What you need to do: Arrange each line of the records below as a Markdown table with the columns Row and Text, numbering the rows and skipping blank lines. Leave the pictures out of your table.

# Start of Supplied data

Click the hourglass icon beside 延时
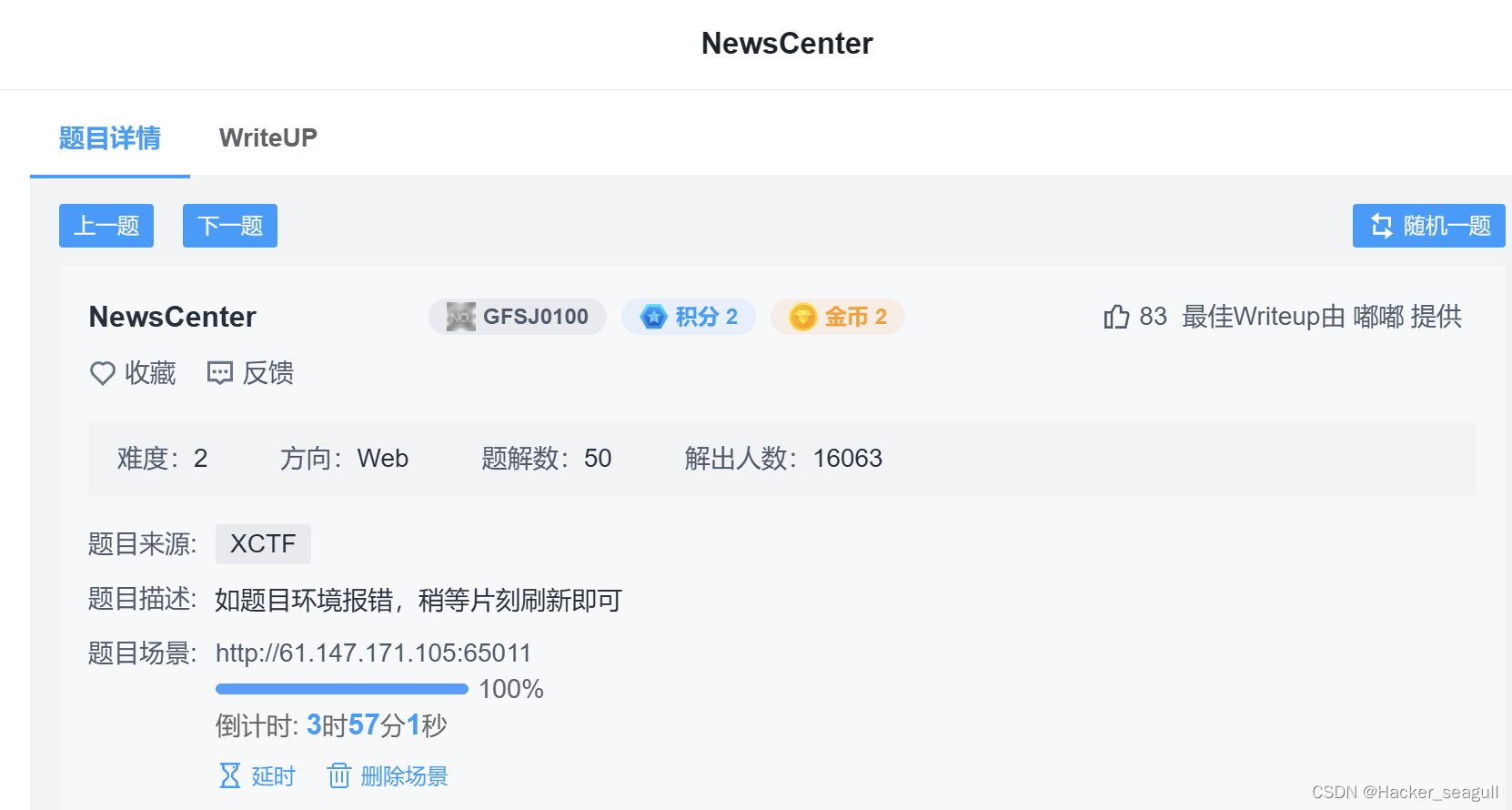 [x=230, y=775]
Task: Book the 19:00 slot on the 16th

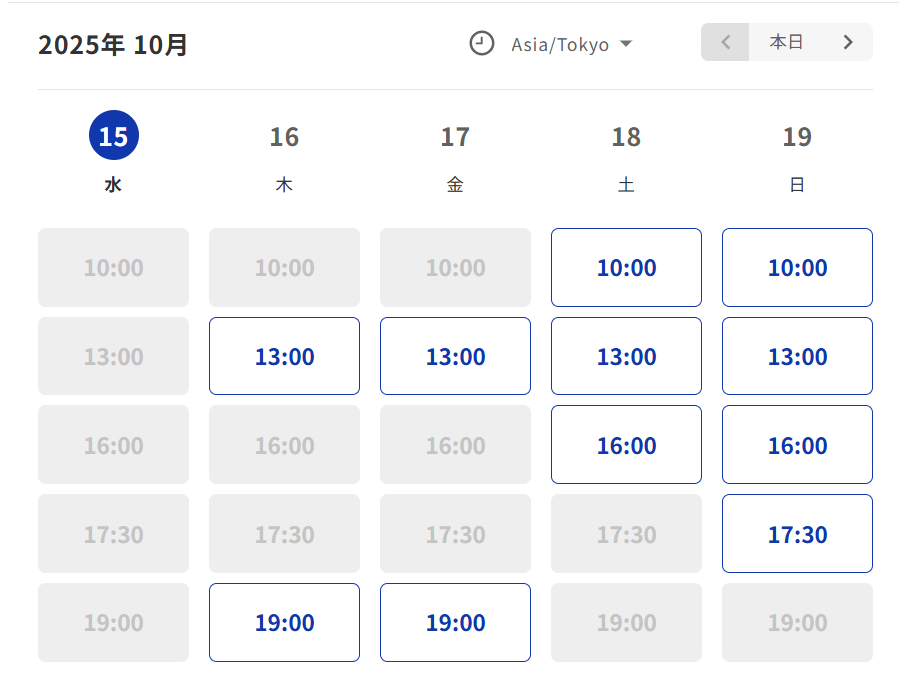Action: 284,622
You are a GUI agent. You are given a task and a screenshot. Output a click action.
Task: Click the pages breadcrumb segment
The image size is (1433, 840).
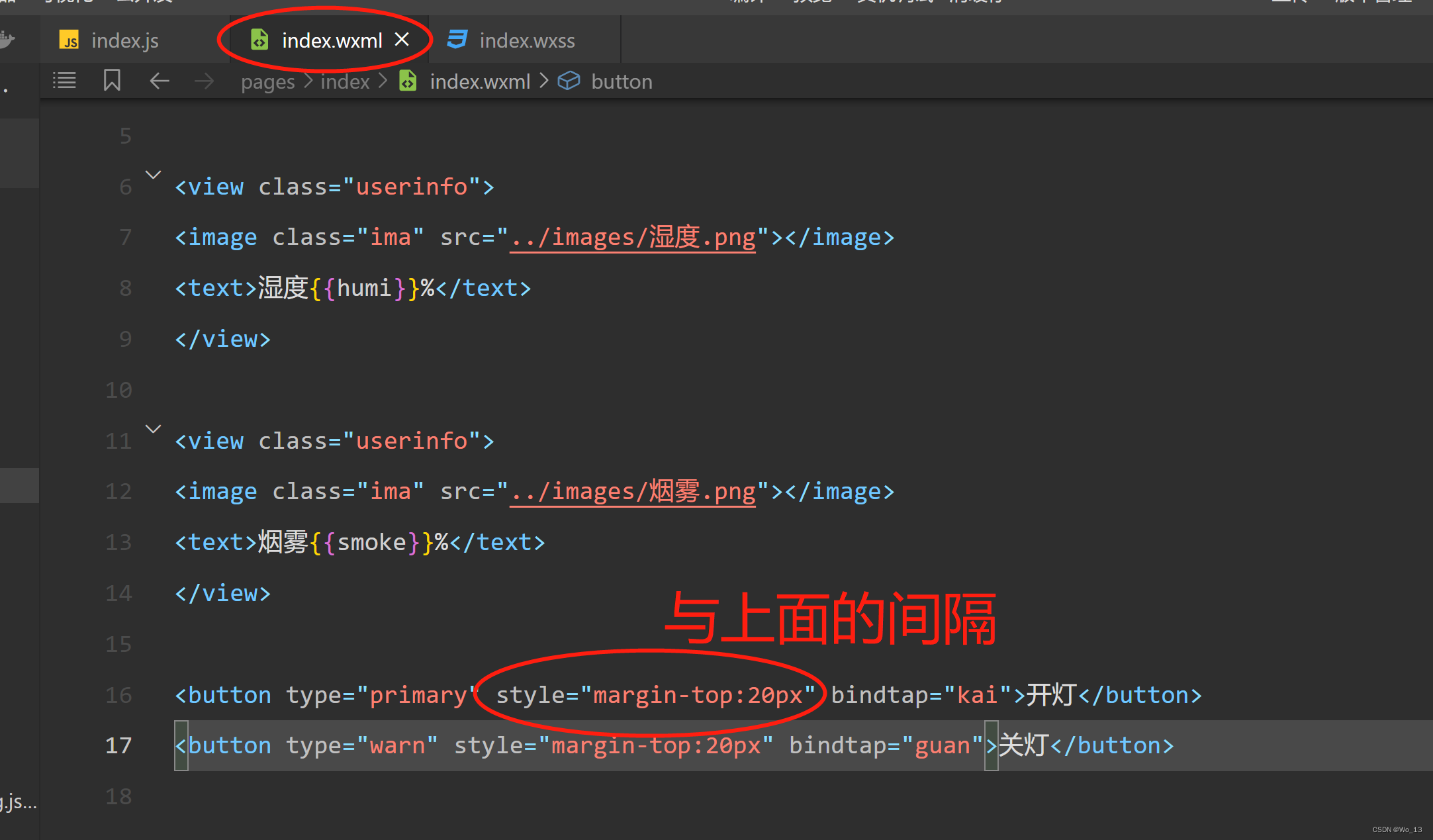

# End of Supplied data

Answer to this exercise:
| Row | Text |
|---|---|
| 1 | Click the hourglass icon beside 延时 |
| 2 |  [x=230, y=775] |
| 3 | Task: Book the 19:00 slot on the 16th |
| 4 | Action: 284,622 |
| 5 | You are a GUI agent. You are given a task and a screenshot. Output a click action. |
| 6 | Task: Click the pages breadcrumb segment |
| 7 | The image size is (1433, 840). |